Estratto del documento
········

Il regista esordiente Tortorici incontrerà i fan domenica 2 marzo prima della proiezione serale

"Diciannove", la sorpresa della Mostra del Cinema di Venezia arriva a Torino

Una scena del film "Diciannove"

All’ultima Mostra di Venezia era stata la sorpresa che aveva spiazzato la critica italiana e internazionale, ora prova la difficile strada della sala cinematografica ma si propone in ogni caso di diventare un piccolo culto generazionale: “Diciannove” di Giovanni Tortorici è in programmazione al cinema Massimo (spettacoli alle 15,45, alle 18 e alle 20,30) e il suo regista sarà ospite a Torino domenica 2 marzo allo spettacolo serale. L’opera prima di Tortorici è stata prodotta dalla Frenesy Film Company di Luca Guadagnino ed è stata girata in parte anche nella nostra regione: la troupe ha girato per quattro giorni a gennaio 2024 tra l’Aeroporto Levaldigi, lo stesso cinema Massimo, Lungo dora Napoli e piazza Castello, grazie al sostegno di Film Commission Torino Piemonte.

«Analizzando il periodo della mia vita in cui avevo 19 anni - spiega Tortorici - trovavo che ci fossero cose molto curiose, e ho pensato sarebbe stato fascinoso per me raccontare questa storia. Il film è un’indagine su un ragazzo diciannovenne e un’analisi del suo vivere e del suo essere studente». Nel cast l’esordiente Manfredi Marini, Vittoria Planeta, Dana Giuliano e il torinese Zackari Delmas. L’idea di partenza del film, che si presenta come un’autobiografia sincera e provocatoria, è nata proprio a Torino, mentre il futuro regista frequentava da studente (all’epoca coetaneo del suo protagonista) la Scuola Holden.

Diciannove” racconta le ambizioni, le euforie, ma anche le frustrazioni e le paure di uno studente fuori sede che da Palermo si trasferisce a Londra, poi a Siena e infine a Torino, inseguendo il sogno di diventare uno scrittore. La sua è la ricerca di un’identità che non lo definisca in una categoria, che sia incorruttibile, e che lo porta a immergersi nei grandi classici della letteratura dell’Ottocento per sfuggire al confronto con gli altri, e a isolarsi nell’ossessione della purezza della lingua.

········

(Dati sulla localizzazione di bersagli visibili)
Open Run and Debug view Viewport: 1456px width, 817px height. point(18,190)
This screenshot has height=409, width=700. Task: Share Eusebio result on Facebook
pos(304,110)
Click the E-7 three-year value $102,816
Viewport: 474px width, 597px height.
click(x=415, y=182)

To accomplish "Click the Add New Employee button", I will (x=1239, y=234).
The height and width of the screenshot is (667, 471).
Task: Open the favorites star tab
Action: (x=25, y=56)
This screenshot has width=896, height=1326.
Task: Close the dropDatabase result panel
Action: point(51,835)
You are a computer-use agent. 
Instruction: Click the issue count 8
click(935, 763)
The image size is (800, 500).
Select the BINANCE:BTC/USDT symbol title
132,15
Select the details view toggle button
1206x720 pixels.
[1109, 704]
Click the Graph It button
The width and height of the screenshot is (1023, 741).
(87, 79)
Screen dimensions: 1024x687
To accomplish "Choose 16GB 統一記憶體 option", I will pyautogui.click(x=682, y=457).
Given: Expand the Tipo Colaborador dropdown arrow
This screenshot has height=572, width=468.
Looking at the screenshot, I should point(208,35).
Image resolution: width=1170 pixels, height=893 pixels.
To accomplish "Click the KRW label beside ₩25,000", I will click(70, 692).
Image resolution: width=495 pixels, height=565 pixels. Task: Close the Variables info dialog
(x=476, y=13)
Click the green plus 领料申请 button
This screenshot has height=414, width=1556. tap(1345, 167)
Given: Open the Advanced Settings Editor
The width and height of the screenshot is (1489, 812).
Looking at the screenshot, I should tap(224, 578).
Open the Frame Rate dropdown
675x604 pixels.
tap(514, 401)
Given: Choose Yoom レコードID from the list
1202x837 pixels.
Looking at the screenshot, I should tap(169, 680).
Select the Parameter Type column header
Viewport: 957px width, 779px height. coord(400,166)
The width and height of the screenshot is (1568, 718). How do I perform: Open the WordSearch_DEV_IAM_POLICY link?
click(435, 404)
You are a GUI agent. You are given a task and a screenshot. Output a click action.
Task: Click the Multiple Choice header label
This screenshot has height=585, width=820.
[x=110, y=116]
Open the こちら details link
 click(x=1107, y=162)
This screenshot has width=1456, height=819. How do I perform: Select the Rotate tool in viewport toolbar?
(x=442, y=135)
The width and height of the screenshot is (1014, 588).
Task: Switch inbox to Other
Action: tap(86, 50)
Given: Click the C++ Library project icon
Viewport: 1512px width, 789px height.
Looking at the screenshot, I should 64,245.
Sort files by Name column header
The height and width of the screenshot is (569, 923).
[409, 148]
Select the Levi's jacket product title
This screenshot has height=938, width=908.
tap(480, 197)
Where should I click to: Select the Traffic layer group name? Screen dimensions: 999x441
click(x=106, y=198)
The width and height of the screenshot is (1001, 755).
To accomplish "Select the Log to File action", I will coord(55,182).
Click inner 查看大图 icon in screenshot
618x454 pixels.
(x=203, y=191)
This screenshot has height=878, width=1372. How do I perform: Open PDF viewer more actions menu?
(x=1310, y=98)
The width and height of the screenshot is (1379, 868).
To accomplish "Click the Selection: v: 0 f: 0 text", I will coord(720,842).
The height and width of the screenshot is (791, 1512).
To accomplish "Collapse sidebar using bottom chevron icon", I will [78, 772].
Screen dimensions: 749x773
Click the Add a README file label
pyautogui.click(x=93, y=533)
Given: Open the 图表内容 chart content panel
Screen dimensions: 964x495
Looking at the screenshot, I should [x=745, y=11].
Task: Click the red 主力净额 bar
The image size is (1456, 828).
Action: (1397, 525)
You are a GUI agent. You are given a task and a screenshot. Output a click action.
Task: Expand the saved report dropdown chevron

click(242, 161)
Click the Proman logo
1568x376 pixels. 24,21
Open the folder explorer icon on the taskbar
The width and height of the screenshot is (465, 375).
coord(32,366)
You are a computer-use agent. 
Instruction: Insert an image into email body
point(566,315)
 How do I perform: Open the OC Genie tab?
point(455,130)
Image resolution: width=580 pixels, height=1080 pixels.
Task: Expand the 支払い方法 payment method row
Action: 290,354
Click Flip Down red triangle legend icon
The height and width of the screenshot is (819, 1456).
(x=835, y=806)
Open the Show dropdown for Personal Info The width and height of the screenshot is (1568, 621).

········

Obiettivo 1
Elenca i luoghi in cui la troupe ha girato per quattro giorni a gennaio 2024, come riportato nell'articolo su "Diciannove".
Obiettivo 2
Riscrivi il passo dell'articolo su "Diciannove" da "Una scena del" a "Commission Torino Piemonte.", mettendo "équipe" al posto di "troupe".

Risposta 1
- Aeroporto Levaldigi
- cinema Massimo
- Lungo dora Napoli
- piazza Castello

Risposta 2
Una scena del film "Diciannove"

All’ultima Mostra di Venezia era stata la sorpresa che aveva spiazzato la critica italiana e internazionale, ora prova la difficile strada della sala cinematografica ma si propone in ogni caso di diventare un piccolo culto generazionale: “Diciannove” di Giovanni Tortorici è in programmazione al cinema Massimo (spettacoli alle 15,45, alle 18 e alle 20,30) e il suo regista sarà ospite a Torino domenica 2 marzo allo spettacolo serale. L’opera prima di Tortorici è stata prodotta dalla Frenesy Film Company di Luca Guadagnino ed è stata girata in parte anche nella nostra regione: la équipe ha girato per quattro giorni a gennaio 2024 tra l’Aeroporto Levaldigi, lo stesso cinema Massimo, Lungo dora Napoli e piazza Castello, grazie al sostegno di Film Commission Torino Piemonte.